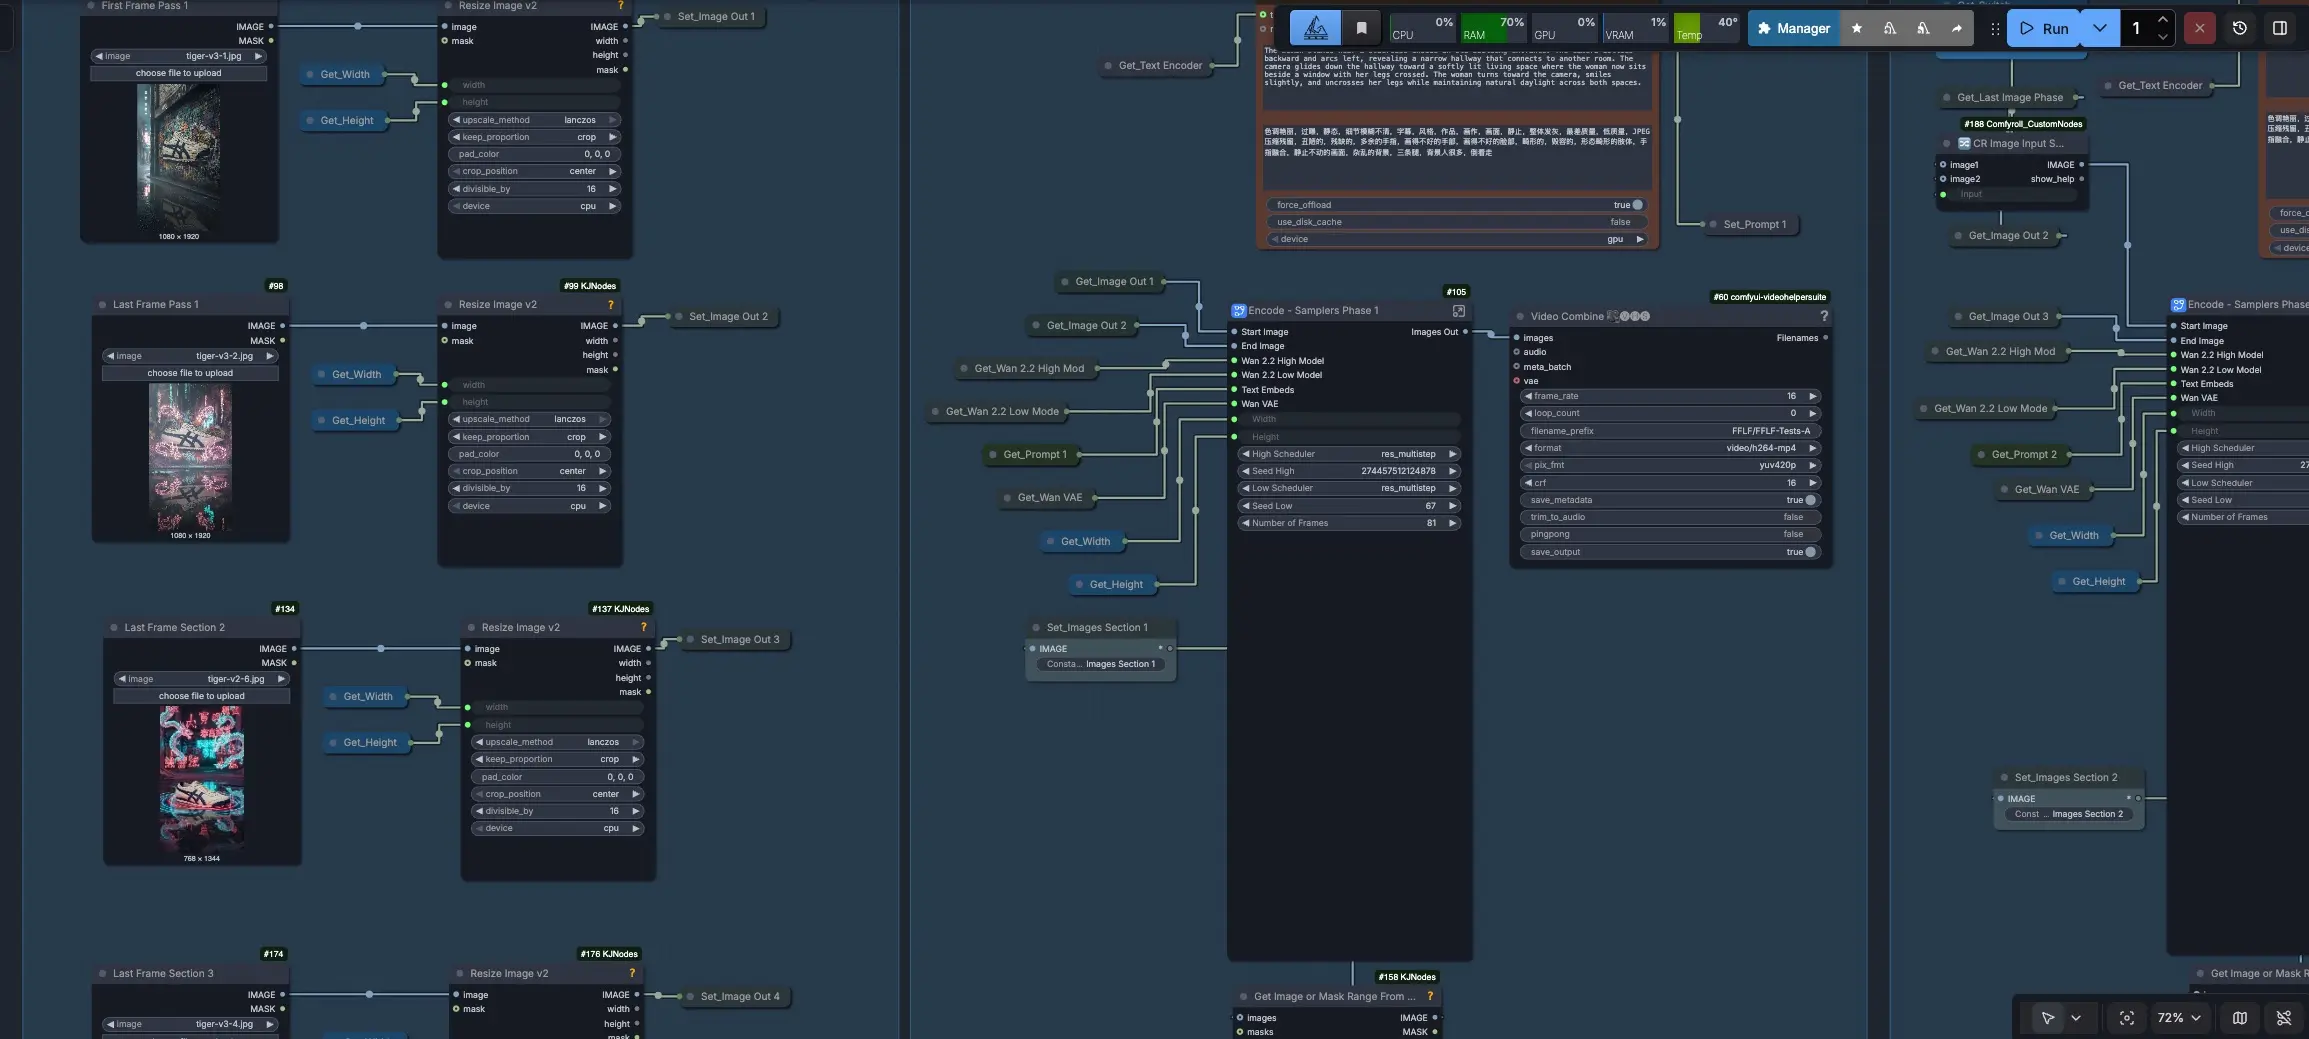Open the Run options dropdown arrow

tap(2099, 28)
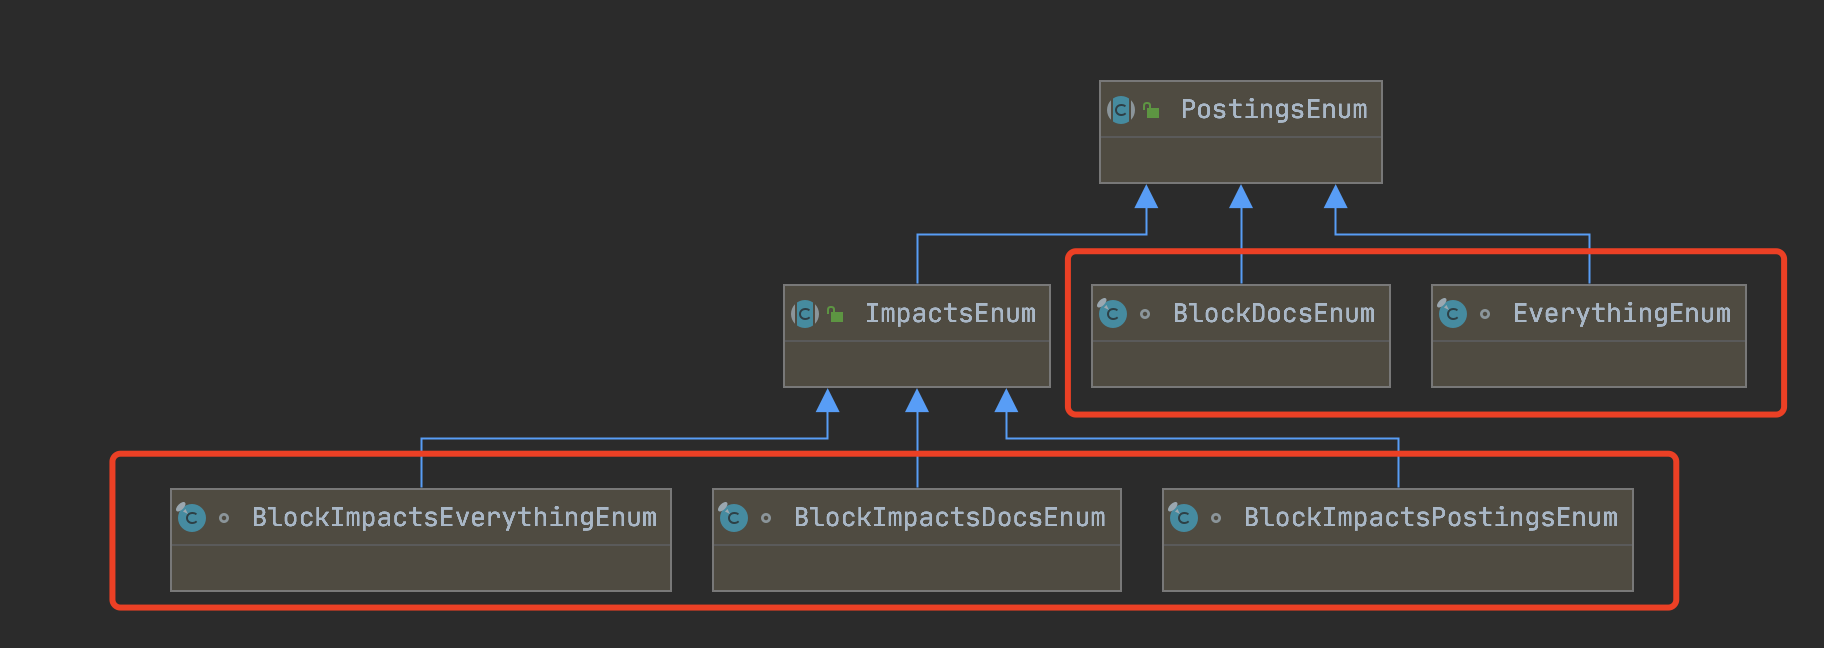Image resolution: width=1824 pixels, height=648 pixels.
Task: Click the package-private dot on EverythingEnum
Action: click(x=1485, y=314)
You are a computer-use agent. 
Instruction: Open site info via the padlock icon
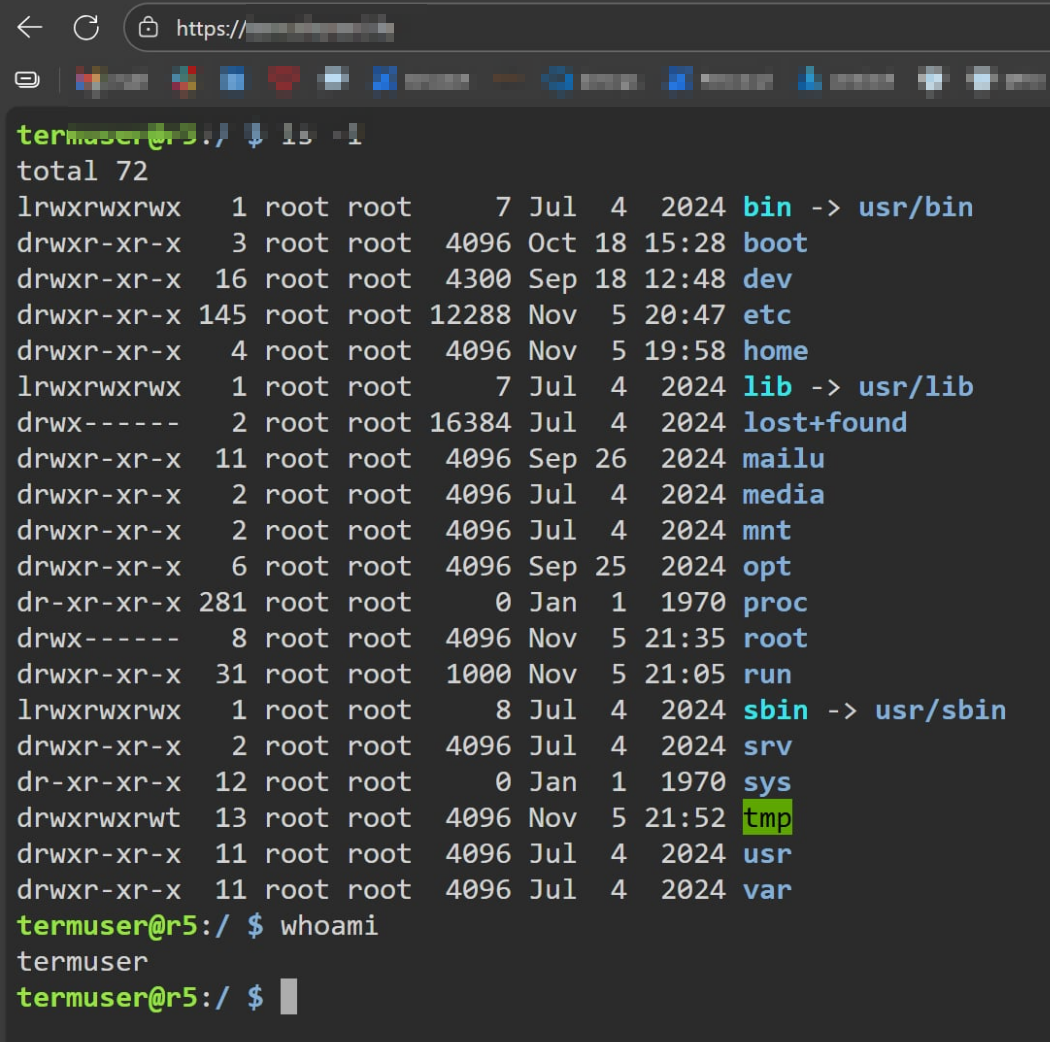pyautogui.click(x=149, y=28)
____________________
### Instructions for the task
Copy the records above word for word, leaving out the pictures.

### Reply to the task
Open the Run options dropdown arrow

tap(2099, 28)
Image resolution: width=1824 pixels, height=648 pixels.
Task: Click the package-private dot on EverythingEnum
Action: click(x=1485, y=314)
You are a computer-use agent. 
Instruction: Open site info via the padlock icon
pyautogui.click(x=149, y=28)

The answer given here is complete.